(Stored records)
%%

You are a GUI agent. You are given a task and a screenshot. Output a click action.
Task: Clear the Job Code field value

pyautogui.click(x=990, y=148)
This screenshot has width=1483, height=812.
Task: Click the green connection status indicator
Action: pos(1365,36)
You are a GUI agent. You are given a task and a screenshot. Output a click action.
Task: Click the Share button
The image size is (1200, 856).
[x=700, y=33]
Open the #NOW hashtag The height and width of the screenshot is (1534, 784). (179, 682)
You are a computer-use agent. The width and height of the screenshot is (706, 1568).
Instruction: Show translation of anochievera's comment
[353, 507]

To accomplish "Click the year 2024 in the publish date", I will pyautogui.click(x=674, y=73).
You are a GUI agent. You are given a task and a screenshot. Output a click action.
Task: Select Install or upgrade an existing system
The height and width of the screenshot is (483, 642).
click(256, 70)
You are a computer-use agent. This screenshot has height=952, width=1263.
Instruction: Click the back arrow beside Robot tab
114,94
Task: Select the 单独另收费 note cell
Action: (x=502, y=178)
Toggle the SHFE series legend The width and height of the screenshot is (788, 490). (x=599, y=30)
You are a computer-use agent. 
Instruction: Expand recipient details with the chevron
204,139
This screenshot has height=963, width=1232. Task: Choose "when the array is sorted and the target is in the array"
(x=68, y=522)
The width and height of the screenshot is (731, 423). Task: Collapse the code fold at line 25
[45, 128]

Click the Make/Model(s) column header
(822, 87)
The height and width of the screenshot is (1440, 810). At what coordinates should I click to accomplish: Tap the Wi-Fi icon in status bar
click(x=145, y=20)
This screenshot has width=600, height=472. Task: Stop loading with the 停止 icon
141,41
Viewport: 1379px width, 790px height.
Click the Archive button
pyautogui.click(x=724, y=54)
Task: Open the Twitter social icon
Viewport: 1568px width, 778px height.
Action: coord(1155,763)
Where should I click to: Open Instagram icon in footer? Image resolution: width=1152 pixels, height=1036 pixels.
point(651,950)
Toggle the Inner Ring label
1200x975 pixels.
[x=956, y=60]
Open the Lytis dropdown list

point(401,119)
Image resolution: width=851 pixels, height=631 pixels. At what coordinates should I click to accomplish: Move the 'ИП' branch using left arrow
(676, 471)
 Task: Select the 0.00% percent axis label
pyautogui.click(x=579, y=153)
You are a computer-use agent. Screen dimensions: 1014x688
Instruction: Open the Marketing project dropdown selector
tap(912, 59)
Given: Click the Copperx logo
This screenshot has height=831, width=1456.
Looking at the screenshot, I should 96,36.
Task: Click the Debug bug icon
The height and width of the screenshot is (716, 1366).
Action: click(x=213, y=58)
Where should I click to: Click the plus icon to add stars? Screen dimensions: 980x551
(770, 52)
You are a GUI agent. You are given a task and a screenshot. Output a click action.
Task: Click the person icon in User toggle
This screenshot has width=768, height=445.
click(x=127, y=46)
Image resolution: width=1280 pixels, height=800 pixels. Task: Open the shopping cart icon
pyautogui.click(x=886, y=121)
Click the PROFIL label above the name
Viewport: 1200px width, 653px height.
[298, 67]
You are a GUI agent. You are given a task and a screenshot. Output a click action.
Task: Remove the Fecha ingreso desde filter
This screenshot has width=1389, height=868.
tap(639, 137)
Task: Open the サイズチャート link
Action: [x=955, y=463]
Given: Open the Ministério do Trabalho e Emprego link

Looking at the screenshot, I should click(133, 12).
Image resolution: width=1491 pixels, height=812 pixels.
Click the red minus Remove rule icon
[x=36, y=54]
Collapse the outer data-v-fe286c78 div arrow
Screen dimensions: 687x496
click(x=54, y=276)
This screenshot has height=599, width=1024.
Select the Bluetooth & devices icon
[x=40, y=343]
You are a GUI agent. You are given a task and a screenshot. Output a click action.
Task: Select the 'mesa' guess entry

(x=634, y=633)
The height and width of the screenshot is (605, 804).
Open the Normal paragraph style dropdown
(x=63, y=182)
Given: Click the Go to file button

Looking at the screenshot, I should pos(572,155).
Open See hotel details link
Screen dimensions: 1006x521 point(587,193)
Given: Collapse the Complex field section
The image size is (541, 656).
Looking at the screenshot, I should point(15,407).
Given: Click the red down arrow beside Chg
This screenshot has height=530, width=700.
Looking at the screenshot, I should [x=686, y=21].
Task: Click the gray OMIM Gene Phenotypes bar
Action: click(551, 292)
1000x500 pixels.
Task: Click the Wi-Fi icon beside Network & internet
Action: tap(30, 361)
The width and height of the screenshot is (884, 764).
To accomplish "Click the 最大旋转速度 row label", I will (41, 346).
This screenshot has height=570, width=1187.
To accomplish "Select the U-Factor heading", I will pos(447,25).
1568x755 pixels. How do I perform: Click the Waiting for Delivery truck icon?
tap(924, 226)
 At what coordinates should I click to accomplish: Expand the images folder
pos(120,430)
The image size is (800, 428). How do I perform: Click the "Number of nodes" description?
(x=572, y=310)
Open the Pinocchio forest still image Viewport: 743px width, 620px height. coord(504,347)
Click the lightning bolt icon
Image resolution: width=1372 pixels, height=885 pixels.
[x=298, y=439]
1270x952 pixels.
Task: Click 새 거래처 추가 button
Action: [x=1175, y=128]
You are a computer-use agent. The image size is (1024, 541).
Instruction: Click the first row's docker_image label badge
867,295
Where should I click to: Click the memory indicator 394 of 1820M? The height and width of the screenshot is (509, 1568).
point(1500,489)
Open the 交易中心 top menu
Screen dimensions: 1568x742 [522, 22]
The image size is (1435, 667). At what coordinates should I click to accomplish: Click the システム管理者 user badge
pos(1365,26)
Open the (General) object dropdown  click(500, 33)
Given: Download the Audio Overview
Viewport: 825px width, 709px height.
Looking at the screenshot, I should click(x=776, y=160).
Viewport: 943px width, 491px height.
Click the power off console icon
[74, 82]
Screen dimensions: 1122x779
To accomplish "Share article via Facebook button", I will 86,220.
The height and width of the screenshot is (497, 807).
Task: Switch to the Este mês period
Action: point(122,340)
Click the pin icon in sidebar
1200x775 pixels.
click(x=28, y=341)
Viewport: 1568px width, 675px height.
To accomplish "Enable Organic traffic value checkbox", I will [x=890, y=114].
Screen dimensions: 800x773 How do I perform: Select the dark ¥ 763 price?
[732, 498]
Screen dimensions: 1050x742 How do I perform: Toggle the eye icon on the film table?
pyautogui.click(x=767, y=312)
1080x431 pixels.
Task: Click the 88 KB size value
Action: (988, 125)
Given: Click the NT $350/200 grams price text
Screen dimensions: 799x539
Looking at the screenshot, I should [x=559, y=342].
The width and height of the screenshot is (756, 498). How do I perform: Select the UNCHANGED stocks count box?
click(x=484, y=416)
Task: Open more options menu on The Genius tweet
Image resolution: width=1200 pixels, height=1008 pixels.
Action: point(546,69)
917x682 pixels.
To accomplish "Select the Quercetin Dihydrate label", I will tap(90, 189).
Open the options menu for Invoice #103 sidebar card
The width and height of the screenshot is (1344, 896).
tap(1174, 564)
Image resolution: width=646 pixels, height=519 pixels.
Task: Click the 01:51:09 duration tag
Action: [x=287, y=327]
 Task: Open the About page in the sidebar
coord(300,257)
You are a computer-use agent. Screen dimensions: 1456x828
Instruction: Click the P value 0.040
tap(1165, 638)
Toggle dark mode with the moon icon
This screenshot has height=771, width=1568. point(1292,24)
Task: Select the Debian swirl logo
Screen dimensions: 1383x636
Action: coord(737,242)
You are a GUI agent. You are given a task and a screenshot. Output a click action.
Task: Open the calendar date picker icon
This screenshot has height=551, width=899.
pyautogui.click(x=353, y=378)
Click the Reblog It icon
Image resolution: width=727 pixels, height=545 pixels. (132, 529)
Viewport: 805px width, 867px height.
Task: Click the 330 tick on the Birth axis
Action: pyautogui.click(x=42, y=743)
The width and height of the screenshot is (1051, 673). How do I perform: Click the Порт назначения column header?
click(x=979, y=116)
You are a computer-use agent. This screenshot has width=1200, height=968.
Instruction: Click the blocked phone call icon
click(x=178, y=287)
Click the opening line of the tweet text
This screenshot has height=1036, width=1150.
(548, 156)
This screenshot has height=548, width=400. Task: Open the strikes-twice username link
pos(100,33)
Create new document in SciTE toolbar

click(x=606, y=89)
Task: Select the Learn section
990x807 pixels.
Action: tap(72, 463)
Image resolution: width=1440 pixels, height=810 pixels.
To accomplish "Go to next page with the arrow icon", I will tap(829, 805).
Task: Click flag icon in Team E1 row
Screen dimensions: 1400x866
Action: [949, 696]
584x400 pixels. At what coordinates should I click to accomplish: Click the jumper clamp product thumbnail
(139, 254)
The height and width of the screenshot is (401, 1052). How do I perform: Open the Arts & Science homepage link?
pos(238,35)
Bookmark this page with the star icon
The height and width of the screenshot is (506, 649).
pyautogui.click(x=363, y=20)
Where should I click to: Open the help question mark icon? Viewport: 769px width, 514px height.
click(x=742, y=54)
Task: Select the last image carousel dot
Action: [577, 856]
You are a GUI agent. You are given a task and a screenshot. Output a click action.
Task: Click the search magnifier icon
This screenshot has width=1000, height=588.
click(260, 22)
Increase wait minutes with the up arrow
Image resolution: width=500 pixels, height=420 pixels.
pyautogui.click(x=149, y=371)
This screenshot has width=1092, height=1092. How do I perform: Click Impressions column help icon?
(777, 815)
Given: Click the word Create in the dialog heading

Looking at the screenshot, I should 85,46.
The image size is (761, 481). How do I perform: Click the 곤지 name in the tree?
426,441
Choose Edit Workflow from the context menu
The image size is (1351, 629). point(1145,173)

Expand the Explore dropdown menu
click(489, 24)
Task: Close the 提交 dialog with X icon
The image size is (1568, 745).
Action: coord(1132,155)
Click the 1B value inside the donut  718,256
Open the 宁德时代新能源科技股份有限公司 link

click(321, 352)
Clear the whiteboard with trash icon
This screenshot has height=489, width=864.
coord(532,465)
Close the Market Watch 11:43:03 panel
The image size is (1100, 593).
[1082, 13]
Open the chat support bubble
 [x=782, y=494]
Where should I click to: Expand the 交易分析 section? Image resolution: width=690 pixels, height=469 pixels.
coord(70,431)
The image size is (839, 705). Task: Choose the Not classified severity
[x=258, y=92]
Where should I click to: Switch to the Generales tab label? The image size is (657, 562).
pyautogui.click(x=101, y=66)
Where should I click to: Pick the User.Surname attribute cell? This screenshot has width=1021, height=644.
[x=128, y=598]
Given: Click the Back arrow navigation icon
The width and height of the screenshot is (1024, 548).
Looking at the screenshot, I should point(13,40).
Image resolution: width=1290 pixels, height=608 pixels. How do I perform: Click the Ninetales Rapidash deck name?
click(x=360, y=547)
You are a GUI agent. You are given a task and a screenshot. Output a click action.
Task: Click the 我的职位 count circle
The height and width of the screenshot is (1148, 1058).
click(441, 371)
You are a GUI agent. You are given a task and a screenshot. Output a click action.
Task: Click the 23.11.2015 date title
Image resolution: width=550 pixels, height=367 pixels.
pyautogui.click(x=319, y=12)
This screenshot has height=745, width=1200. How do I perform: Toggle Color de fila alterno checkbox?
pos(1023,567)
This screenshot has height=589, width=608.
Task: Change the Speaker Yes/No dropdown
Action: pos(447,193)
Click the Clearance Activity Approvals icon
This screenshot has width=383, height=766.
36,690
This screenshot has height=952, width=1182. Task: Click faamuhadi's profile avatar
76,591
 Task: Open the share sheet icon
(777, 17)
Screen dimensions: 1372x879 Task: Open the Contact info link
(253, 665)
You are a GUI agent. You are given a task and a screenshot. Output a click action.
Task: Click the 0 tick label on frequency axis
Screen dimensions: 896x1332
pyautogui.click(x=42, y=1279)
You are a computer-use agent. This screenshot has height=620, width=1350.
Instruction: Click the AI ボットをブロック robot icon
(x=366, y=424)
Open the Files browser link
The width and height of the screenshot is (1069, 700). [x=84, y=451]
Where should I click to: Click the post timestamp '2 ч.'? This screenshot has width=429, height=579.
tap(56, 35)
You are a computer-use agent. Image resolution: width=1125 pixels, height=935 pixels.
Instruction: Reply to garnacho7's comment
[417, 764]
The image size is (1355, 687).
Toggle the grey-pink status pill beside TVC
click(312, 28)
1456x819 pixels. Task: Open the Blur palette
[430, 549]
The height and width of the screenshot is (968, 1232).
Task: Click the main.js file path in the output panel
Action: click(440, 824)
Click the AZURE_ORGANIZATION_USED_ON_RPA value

%%

#### What the exercise asks
Only the lines that hold the word "options" are wanted; each should be pulled from the records.

#### Output for this exercise
Task: Open more options menu on The Genius tweet
Open the options menu for Invoice #103 sidebar card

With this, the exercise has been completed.